WHAT IS BEING ASKED: Reproduce every one of the following records line for line, omitting the pictures from your answer.

MATERIAL SHOWN:

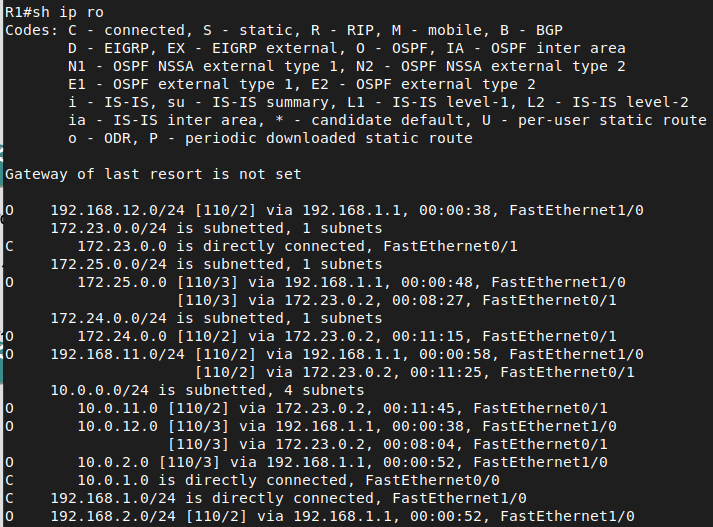The width and height of the screenshot is (713, 527).
Task: Select the second 10.0.12.0 path via 172.23.0.2
Action: pos(387,444)
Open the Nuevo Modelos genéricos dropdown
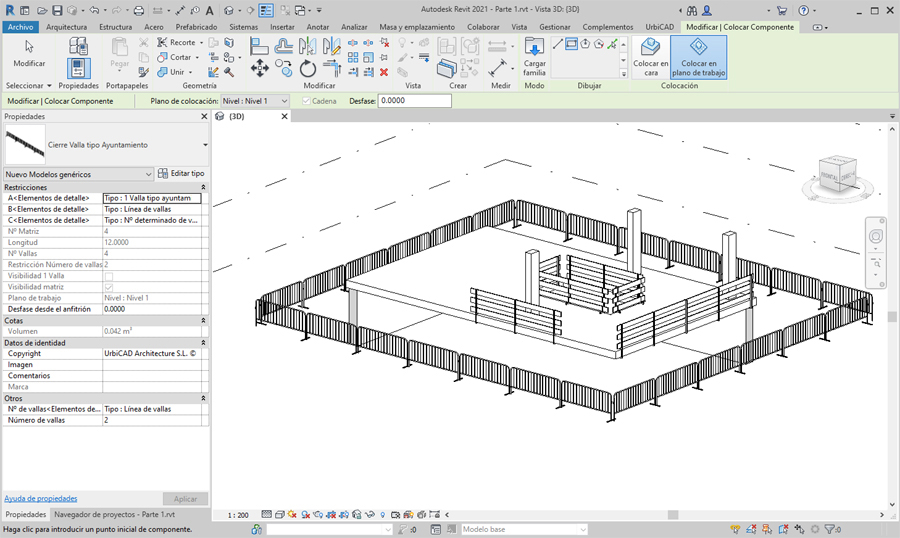Viewport: 900px width, 538px height. 149,174
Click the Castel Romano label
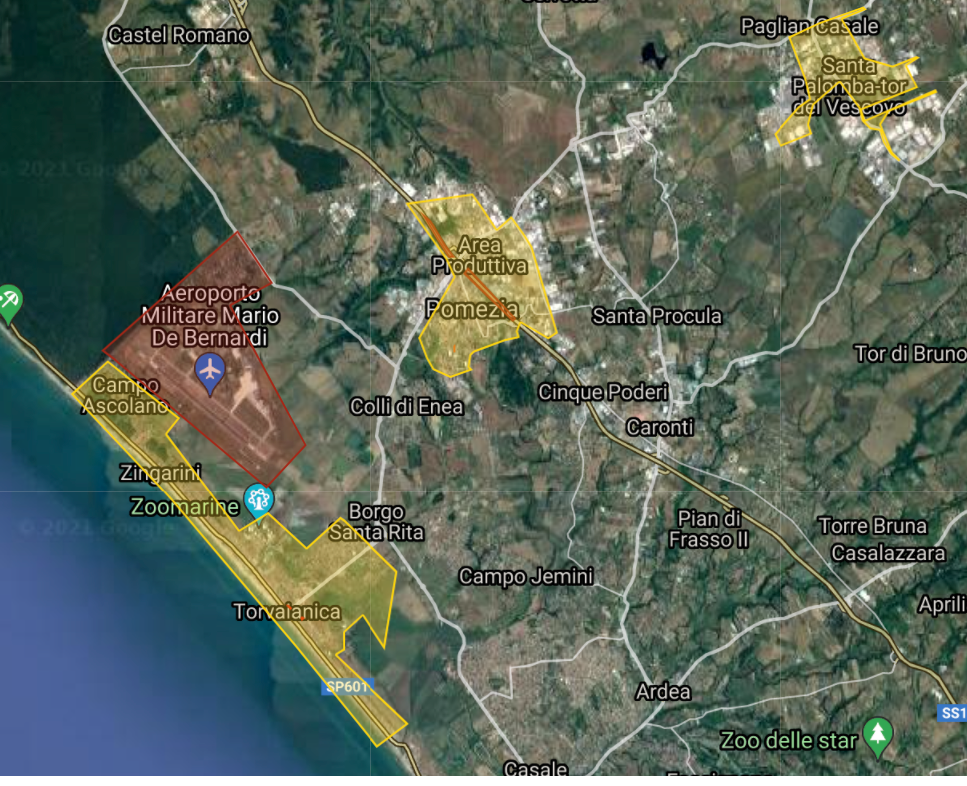967x786 pixels. [179, 35]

TASK OUTPUT:
The width and height of the screenshot is (713, 527).
Task: Select the second 10.0.12.0 path via 172.23.0.2
Action: pos(387,444)
Open the Nuevo Modelos genéricos dropdown
Viewport: 900px width, 538px height. 149,174
Click the Castel Romano label
967x786 pixels. [179, 35]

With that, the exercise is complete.